Stored records
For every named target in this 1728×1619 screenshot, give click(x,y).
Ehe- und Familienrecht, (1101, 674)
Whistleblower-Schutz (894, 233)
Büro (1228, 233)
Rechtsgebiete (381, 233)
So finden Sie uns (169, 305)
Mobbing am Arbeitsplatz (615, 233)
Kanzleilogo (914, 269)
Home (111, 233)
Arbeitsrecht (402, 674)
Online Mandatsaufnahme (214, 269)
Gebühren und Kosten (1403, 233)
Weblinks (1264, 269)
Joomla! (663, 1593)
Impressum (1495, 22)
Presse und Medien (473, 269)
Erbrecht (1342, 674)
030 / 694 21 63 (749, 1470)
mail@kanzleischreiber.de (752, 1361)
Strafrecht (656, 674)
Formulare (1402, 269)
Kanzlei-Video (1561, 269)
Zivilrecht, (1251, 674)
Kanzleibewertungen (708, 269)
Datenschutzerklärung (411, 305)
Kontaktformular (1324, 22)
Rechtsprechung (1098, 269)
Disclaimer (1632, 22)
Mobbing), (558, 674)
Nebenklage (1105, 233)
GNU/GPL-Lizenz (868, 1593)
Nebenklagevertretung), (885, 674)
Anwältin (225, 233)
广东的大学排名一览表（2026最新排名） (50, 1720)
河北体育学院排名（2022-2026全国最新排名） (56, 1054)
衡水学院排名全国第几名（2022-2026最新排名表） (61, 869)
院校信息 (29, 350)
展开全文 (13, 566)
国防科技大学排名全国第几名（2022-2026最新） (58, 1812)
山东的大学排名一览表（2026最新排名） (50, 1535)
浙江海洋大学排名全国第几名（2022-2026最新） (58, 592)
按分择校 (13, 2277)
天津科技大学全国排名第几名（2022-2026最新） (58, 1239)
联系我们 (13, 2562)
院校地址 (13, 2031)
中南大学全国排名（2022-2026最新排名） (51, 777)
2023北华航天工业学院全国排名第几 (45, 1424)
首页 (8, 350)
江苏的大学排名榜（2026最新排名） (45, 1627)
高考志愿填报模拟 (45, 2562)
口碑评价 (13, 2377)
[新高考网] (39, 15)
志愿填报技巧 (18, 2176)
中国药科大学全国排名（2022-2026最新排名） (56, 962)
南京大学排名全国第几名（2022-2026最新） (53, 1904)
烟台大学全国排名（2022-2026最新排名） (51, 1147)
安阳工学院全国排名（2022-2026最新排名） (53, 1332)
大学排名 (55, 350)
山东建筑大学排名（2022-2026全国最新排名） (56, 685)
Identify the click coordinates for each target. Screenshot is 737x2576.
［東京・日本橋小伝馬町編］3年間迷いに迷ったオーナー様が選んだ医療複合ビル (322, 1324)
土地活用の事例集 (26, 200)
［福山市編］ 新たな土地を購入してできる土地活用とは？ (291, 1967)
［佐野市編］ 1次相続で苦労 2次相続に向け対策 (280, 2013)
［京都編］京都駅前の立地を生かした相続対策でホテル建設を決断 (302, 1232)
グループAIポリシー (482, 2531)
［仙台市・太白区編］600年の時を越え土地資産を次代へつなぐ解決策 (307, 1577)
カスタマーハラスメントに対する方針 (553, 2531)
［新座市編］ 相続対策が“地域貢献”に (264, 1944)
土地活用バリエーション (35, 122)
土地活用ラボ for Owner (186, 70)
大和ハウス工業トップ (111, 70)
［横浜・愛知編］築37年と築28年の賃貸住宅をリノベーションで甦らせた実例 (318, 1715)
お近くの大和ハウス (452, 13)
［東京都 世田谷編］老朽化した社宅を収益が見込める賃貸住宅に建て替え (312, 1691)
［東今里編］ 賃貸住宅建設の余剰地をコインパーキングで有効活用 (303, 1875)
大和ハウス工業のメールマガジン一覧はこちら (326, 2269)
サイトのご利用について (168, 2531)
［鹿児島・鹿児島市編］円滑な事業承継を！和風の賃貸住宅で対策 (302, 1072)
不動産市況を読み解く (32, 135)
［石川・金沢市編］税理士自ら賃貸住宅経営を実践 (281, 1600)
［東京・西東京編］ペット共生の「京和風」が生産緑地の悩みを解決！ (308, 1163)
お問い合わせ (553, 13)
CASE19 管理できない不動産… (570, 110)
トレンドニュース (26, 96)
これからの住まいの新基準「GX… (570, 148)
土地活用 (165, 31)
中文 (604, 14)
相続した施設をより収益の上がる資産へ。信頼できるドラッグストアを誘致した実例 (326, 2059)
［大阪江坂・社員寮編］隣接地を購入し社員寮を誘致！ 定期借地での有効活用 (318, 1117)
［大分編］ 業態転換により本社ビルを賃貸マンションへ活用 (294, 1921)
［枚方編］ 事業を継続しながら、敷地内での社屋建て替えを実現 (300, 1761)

**EXERCISE AIM:** All lines above containing the string "click": copy each one.

**ANSWER SPACE:**
For every named target in this 1728×1619 screenshot, give click(x,y).
Identify the click coordinates for each target. Screenshot is 737x2576.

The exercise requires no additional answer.